I discovered this about him when producer Kevin Burns and I were in Rome in 2002 researching for the multi-hour CBC documentary series Stalking the Holy: the Politics of Saint-Making. Whether the topic was Romero’s sanctity and the debates circulating around resistance to his canonization, or the appropriateness of pursuing the cause of the UCA martyrs, Czerny opted for an egalitarian reading of their worthiness, and the importance of a prudential assessment built on the dynamic of popular devotion. “The church is not going to canonize people who haven’t caught the religious imagination of the people.”
And in this, as in so many other ways, he is in perfect alignment with Francis, taking the measure of popular devotion as a key component of the church’s vitality and credibility. Neither intellectual elitism nor spiritual gnosticism course through their veins.
In fact, there is a rich imagination at work in Czerny’s understanding of the timeless relevance and creative reconfiguring of a saint’s witness:
If a person functions as a window that opens out from this flat world of suffering and hopelessness, of materialism, self-indulgence and self-centredness, if this person, fifty years, five hundred years, or a thousand years ago opened a window for people so that they could and can perceive the other world and at the same time live differently here and now with God and others, then that to me is a valid saint, a valid icon.
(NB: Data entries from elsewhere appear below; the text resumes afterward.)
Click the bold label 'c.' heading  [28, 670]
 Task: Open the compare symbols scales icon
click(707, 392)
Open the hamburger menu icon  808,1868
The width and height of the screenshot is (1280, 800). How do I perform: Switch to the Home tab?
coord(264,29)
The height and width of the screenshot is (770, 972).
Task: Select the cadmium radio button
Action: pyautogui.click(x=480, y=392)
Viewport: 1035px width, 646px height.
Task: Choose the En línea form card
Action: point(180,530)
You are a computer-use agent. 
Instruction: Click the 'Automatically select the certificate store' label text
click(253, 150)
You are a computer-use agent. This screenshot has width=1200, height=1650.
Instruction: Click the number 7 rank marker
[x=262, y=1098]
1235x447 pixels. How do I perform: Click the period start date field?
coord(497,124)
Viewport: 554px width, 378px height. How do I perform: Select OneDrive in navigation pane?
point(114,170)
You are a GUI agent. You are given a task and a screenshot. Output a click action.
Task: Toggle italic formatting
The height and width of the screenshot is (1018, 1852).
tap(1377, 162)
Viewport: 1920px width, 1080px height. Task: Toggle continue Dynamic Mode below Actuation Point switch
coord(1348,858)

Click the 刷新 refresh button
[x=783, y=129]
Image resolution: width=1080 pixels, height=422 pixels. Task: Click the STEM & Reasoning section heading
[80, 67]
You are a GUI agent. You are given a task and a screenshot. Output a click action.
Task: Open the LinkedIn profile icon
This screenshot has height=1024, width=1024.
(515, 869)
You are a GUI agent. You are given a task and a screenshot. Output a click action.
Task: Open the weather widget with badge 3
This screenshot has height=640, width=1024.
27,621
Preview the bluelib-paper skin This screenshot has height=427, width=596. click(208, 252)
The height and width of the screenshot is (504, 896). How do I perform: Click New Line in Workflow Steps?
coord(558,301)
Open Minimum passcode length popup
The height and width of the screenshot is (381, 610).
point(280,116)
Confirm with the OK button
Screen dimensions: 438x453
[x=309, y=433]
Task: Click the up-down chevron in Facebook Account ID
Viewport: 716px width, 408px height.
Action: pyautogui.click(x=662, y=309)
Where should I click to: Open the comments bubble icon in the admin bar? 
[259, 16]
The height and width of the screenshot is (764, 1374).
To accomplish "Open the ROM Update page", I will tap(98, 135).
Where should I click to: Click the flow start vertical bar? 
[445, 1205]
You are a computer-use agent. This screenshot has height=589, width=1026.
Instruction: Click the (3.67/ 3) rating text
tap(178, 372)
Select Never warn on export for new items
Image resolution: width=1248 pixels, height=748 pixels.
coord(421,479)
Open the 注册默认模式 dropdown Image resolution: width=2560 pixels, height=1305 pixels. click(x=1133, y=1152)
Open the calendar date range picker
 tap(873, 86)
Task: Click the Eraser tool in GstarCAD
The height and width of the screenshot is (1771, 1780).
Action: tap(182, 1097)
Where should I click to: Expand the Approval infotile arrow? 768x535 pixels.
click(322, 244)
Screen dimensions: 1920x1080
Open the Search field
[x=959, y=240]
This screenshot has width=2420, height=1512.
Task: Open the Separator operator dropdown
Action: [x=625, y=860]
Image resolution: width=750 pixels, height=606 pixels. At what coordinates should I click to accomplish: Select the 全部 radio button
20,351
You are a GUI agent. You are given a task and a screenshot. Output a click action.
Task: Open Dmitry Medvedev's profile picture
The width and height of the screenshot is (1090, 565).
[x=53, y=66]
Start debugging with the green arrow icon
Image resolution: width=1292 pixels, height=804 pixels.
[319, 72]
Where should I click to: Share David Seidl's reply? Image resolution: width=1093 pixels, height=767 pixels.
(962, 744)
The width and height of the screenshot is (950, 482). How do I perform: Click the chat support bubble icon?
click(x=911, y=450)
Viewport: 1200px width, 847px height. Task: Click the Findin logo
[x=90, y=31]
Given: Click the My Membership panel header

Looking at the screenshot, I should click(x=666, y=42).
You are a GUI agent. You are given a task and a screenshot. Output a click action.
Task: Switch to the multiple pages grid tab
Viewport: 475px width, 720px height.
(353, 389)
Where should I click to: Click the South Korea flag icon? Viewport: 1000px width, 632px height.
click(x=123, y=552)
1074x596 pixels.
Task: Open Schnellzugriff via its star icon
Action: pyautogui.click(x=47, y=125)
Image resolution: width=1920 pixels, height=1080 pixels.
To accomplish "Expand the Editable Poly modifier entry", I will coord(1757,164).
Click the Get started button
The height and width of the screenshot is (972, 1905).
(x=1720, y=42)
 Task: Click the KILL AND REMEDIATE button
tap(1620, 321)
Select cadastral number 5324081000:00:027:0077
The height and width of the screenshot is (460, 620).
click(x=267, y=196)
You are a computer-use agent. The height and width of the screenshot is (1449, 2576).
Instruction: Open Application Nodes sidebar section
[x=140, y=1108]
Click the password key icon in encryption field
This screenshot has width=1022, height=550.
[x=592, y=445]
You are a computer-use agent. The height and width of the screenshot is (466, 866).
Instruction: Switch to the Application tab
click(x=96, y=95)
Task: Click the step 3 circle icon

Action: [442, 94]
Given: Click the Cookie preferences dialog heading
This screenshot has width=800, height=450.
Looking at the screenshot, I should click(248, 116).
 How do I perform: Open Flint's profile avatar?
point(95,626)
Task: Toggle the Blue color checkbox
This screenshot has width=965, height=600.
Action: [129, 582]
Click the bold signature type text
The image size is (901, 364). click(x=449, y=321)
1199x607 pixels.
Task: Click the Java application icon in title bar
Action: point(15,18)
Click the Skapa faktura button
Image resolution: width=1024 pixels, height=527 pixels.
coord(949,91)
An example for me is St. Aloysius Gonzaga, who until recently was pictured as a nearly unattainable model of purity and religious dedication but who is today the patron saint for those who have [HIV] AIDS and for those who care for them.
Francis would agree with Czerny—and you can see it in many of those he has “raised to the altars”—that the saints are those who “help keep us on the highway to God.” The piety of the people reminds us of precisely that and to ignore the sense of the faithful in matters of popular religious expression is a form of pastoral dereliction.
Czerny’s natural predilection to move firmly but incrementally in the right pastoral and theological directions can be seen in his commentary for Beloved Amazonia: the Apostolic Exhortation and Other Documents from the Pan-Amazon Synod when he says:
Contrary to what has been reported in the press, the pope does not reject the synod’s proposal to ordain married men; he simply does not mention it. He clearly does not feel the moment is right for reaching a conclusion; the issue needs more reflection and discernment.
Moving gradually, methodically and intentionally on a strategy of reform is the Bergoglio style. Mostly. Whether introducing critical changes into the fiscal operations of the Vatican, restructuring the Roman Curia, waiving special perks for senior prelates, tackling the “curse of clericalism”, and shoring up support for global Christian communities experiencing diminishment or facing a disappearing act, we know where Francis stands. On the question of women deacons, the potentially radical nature of the German Synod, and bringing to heel members of the American episcopate at odds with his pontificate, Francis exudes a debilitating timidity. Arguably, his concern is for unity—he is Peter, after all—and the centre must hold, especially given the attention he has boldly attached to the “peripheries, ”but he may find himself hostage to time. How long is a Kairos or hour of the Lord anyway?
Irrespective of the time remaining for this pontificate, Francis can count on Cardinal Czerny to be at his side –one well-placed observer of the Jesuit scene opines that Czerny has already replaced Turkson in the hierarchy of influence--and that, Companions of Jesus both, Francis and his cardinal will work together generating a “converging energy of service.”